Data for analysis Start Marker

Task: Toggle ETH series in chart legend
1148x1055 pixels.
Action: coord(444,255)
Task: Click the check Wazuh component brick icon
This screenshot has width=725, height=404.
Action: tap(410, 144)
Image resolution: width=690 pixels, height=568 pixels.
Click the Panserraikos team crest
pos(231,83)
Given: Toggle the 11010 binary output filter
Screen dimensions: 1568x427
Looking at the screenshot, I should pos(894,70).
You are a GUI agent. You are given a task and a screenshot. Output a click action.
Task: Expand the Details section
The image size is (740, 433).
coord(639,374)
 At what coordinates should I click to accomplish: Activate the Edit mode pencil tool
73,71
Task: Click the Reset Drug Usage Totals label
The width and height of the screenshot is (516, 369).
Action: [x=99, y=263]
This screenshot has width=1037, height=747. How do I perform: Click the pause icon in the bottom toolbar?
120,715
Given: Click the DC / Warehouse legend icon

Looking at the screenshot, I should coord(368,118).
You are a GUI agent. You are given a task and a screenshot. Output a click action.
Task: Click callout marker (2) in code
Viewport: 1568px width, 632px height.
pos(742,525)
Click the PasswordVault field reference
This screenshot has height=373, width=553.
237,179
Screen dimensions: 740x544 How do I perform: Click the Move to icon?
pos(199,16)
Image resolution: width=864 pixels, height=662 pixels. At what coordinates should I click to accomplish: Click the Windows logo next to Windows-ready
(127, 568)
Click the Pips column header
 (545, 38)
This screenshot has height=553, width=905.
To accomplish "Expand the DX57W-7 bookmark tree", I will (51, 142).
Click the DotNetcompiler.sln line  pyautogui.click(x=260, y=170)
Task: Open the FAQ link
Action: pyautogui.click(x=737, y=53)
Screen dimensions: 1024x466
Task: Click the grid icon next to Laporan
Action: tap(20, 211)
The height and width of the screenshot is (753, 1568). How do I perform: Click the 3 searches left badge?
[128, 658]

Data for analysis End Marker

Which lines of the records contain "Toggle"? Show each of them.

* **Task solution**:
Task: Toggle ETH series in chart legend
Given: Toggle the 11010 binary output filter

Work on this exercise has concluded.